> **TASK TO COMPLETE**:
Whatever the records say, give every one of them again exactly.

> **DATA SHOWN**:
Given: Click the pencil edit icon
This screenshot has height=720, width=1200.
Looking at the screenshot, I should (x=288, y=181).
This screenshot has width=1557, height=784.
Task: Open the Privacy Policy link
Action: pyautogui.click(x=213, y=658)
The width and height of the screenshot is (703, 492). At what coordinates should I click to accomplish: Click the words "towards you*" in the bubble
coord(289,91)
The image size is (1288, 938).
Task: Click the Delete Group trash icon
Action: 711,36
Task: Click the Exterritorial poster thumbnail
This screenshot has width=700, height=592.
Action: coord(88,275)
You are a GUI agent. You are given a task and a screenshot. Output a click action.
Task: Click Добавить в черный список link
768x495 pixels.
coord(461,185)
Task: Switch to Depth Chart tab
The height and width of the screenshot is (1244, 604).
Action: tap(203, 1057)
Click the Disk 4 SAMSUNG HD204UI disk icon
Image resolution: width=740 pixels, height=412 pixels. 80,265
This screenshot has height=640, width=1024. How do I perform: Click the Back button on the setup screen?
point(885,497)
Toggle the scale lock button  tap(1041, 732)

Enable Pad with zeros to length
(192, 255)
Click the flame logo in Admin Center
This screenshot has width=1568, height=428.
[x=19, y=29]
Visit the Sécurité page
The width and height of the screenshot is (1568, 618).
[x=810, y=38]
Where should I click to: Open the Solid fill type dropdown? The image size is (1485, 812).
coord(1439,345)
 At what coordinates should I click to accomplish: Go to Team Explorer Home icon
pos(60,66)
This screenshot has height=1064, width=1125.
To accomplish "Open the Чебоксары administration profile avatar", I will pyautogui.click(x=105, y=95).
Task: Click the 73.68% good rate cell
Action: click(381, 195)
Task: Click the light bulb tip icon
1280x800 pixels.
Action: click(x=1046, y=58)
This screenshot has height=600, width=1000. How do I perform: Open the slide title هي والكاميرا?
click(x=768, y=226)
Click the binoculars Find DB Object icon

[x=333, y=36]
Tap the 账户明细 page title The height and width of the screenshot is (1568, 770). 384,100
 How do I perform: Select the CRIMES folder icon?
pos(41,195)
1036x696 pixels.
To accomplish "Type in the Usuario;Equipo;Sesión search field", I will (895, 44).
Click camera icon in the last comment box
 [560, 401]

> **RESPONSE TO THIS EXERCISE**:
Given: Click the pencil edit icon
This screenshot has height=720, width=1200.
Looking at the screenshot, I should (x=288, y=181).
This screenshot has width=1557, height=784.
Task: Open the Privacy Policy link
Action: pyautogui.click(x=213, y=658)
The width and height of the screenshot is (703, 492). At what coordinates should I click to accomplish: Click the words "towards you*" in the bubble
coord(289,91)
The image size is (1288, 938).
Task: Click the Delete Group trash icon
Action: 711,36
Task: Click the Exterritorial poster thumbnail
This screenshot has width=700, height=592.
Action: coord(88,275)
You are a GUI agent. You are given a task and a screenshot. Output a click action.
Task: Click Добавить в черный список link
768x495 pixels.
coord(461,185)
Task: Switch to Depth Chart tab
The height and width of the screenshot is (1244, 604).
Action: tap(203, 1057)
Click the Disk 4 SAMSUNG HD204UI disk icon
Image resolution: width=740 pixels, height=412 pixels. 80,265
This screenshot has height=640, width=1024. How do I perform: Click the Back button on the setup screen?
point(885,497)
Toggle the scale lock button  tap(1041, 732)

Enable Pad with zeros to length
(192, 255)
Click the flame logo in Admin Center
This screenshot has width=1568, height=428.
[x=19, y=29]
Visit the Sécurité page
The width and height of the screenshot is (1568, 618).
[x=810, y=38]
Where should I click to: Open the Solid fill type dropdown? The image size is (1485, 812).
coord(1439,345)
 At what coordinates should I click to accomplish: Go to Team Explorer Home icon
pos(60,66)
This screenshot has height=1064, width=1125.
To accomplish "Open the Чебоксары administration profile avatar", I will pyautogui.click(x=105, y=95).
Task: Click the 73.68% good rate cell
Action: click(381, 195)
Task: Click the light bulb tip icon
1280x800 pixels.
Action: click(x=1046, y=58)
This screenshot has height=600, width=1000. How do I perform: Open the slide title هي والكاميرا?
click(x=768, y=226)
Click the binoculars Find DB Object icon

[x=333, y=36]
Tap the 账户明细 page title The height and width of the screenshot is (1568, 770). 384,100
 How do I perform: Select the CRIMES folder icon?
pos(41,195)
1036x696 pixels.
To accomplish "Type in the Usuario;Equipo;Sesión search field", I will (895, 44).
Click camera icon in the last comment box
 [560, 401]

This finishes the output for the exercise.